## START Stored records

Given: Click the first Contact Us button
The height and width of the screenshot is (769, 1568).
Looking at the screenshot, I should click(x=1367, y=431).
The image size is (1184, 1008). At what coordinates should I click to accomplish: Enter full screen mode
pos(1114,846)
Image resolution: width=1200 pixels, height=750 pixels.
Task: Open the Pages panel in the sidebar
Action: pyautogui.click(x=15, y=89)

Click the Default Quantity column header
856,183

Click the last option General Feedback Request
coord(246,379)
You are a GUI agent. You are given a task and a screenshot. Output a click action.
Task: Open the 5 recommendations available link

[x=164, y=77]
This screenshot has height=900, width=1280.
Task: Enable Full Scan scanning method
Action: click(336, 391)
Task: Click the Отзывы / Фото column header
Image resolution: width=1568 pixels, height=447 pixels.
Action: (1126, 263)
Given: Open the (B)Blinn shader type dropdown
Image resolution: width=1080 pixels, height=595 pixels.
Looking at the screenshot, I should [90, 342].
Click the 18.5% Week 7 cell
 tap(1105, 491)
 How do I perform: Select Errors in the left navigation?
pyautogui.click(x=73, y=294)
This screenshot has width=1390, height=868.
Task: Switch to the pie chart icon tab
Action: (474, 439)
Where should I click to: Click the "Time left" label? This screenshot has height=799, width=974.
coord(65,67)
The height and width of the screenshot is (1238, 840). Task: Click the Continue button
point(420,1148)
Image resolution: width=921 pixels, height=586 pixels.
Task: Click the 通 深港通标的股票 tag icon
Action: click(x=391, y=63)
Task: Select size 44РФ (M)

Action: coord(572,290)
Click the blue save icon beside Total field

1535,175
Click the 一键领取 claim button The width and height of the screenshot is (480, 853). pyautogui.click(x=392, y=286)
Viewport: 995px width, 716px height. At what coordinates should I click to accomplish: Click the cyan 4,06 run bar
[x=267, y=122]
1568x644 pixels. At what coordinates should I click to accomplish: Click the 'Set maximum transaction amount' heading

## END Stored records

What is being asked:
Reproduce the lines of data above word for word. Begin at the line that contains "Task: Select size 44РФ (M)" and stop after the line that contains "Click the 一键领取", including both of those lines.

Answer to the exercise:
Task: Select size 44РФ (M)

Action: coord(572,290)
Click the blue save icon beside Total field

1535,175
Click the 一键领取 claim button The width and height of the screenshot is (480, 853). pyautogui.click(x=392, y=286)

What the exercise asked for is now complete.